Nonprofit Offers To Pay Westside Homeowners’ Property Tax Hikes. Why Won’t More Sign Up?

Business leaders have spent millions to revitalize the Westside neighborhoods around Mercedes-Benz Stadium while also helping current residents stay. But the results of one program show just how challenging that can be.

Stephannie Stokes / WABE

Imagine if a nonprofit offered to pay any increase in property taxes for the next 20 years.

In a lot of Atlanta neighborhoods, John Ahmann suspects that kind of announcement would spur a flurry of interest.

“There would be a whole bunch of people that would figure out the program,” Ahmann said, “and probably deluge us with applications.”

But that’s not how it turned out in the communities around Mercedes-Benz Stadium.

The nonprofit that Ahmann leads, the Westside Future Fund, raised several million from business leaders to cover property tax hikes for the neighborhoods’ low-income homeowners.

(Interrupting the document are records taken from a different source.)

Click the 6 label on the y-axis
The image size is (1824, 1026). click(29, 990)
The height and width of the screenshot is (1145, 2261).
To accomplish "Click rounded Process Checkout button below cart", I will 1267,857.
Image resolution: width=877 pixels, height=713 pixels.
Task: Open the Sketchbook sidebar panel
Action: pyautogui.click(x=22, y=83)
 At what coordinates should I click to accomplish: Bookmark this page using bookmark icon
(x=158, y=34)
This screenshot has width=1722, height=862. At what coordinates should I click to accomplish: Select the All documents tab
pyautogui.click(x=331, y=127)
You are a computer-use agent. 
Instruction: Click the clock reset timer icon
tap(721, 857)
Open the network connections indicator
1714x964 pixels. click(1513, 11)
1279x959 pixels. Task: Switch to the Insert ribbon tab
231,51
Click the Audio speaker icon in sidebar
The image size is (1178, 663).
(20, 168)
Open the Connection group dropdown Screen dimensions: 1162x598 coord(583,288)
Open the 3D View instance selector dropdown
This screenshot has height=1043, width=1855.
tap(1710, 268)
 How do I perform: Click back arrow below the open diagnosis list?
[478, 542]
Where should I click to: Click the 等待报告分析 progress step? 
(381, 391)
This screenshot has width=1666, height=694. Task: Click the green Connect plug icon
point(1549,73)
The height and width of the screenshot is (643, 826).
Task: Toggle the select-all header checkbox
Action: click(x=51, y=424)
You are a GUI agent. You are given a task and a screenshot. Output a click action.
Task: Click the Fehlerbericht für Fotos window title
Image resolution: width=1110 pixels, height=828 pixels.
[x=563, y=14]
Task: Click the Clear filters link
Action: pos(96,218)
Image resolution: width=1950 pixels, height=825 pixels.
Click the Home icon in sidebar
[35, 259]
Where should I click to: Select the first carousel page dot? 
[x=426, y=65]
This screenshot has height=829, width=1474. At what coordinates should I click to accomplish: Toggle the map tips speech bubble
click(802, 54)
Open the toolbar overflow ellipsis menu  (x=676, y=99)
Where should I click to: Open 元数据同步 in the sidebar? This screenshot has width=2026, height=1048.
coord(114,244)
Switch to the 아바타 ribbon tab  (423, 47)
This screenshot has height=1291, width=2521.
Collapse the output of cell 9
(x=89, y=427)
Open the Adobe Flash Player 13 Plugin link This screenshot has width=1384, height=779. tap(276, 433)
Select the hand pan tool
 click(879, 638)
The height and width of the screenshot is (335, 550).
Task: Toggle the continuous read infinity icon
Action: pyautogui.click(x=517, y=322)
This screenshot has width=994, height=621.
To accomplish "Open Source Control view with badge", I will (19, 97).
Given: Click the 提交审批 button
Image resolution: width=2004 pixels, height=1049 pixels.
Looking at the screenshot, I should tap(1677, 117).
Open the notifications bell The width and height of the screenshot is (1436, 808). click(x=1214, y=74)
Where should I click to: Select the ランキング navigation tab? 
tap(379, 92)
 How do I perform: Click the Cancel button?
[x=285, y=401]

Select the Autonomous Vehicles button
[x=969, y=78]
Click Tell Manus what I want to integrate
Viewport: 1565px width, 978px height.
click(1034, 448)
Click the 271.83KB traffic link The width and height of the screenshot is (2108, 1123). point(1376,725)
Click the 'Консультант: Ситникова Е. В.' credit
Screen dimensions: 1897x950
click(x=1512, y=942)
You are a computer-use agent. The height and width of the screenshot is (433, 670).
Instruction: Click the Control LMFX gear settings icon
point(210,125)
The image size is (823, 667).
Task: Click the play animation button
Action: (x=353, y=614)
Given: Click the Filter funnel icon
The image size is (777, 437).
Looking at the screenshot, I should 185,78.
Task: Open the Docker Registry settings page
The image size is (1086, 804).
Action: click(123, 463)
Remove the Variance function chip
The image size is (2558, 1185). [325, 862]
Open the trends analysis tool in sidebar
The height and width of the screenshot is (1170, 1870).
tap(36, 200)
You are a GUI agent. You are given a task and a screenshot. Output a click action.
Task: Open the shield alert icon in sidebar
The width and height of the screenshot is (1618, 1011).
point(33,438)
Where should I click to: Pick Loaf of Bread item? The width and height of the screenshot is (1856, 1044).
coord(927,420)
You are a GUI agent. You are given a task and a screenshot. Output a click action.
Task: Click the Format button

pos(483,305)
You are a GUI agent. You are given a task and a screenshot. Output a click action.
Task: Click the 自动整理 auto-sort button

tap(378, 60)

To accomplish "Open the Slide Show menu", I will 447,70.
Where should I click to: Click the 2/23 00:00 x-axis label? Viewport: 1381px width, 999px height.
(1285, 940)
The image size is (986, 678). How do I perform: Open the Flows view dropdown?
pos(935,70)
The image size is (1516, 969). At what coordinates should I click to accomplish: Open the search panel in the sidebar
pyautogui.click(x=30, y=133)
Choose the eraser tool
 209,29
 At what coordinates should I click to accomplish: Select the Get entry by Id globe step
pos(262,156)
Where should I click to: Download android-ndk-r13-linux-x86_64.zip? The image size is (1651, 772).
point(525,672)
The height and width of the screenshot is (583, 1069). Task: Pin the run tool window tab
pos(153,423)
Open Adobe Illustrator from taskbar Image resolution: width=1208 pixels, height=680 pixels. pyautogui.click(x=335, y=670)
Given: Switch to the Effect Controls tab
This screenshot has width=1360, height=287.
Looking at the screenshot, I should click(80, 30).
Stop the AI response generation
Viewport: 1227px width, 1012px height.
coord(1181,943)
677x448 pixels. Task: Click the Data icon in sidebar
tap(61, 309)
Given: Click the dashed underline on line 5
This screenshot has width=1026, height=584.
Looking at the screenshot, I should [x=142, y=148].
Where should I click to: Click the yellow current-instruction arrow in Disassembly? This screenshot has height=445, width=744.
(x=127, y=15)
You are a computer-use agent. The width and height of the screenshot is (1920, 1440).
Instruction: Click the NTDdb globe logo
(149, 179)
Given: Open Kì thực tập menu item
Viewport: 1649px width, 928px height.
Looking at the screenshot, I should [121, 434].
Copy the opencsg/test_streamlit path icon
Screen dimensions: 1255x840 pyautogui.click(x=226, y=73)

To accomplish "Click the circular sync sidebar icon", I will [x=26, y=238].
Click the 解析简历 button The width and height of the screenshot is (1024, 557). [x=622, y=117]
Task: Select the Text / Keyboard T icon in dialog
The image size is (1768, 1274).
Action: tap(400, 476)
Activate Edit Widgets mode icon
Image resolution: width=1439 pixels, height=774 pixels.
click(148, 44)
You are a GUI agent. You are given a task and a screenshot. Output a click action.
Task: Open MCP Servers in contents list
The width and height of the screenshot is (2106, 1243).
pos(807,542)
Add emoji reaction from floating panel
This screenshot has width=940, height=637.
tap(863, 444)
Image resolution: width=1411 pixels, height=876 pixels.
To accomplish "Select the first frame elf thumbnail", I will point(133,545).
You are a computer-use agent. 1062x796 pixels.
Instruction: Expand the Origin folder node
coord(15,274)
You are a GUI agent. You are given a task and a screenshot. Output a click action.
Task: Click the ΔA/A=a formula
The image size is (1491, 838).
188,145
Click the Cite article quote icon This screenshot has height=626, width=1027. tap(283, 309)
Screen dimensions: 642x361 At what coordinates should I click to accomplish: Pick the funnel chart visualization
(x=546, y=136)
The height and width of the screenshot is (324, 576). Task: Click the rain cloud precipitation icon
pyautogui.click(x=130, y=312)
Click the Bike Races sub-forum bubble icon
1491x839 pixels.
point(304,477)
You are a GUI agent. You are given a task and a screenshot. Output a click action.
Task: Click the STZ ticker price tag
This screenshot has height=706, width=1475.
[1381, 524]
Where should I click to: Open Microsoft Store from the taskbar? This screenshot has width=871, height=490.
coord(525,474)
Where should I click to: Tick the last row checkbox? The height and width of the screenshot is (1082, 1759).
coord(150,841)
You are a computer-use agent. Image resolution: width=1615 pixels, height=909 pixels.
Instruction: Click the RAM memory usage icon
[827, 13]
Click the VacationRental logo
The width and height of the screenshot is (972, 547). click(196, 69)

And to his surprise, after more than a year of alerting homeowners about the program, only about 80, less than a quarter of those estimated to be eligible, signed up.

The program is one of the nonprofit’s efforts to prevent displacement on the Westside as the recently built $1.5 billion stadium next door attracts new investment.

Yet, as the dust settles from the stadium’s biggest national appearance as host to the Super Bowl, the program’s results show just how challenging that work can be.

“What we learned through this program is there is a lot of mistrust in the neighborhoods,” Ahmann said. “That’s probably well deserved.”

Ahmann said the mostly black neighborhoods, including Vine City and English Avenue, have dealt with housing discrimination and predatory lenders.

Those who live in the areas also point to something else.

“The community looks at it like the people they were supposed to trust the first time are coming back for the second round,” said Colette Haywood, vice chair of the local Neighborhood Planning Unit.

Haywood said longtime residents are still disillusioned from the construction of the Georgia Dome when promises for improvement were made and not kept.

She hears that mistrust from her neighbor who asks why Haywood meets with the Westside Future Fund.

“‘Why you foolin’ with them people. They ain’t goin’ do nothing,’” Haywood recalls her saying. “‘You’re just wasting your time.’”

Haywood said she doesn’t know how to answer her neighbor except with results. And she said many Westside residents don’t see enough changes yet that benefit them.

She said maybe once people observe things like the property tax program in action, more will buy in.

Ahmann and the Westside Future Fund hope so.

The nonprofit has already stepped up its outreach, employing people from the neighborhood to knock on doors. It’s also worked to simplify the application process.

“We want to ensure that every homeowner who is eligible to participate and would like to participate participates,” Ahmann said.

The neighborhoods have had some of the lowest homeownership rates in the city, with just 1 in 10 residents living in places they own.

Still, the Westside Future Fund estimates there could be about 400 homeowners who are eligible for the program.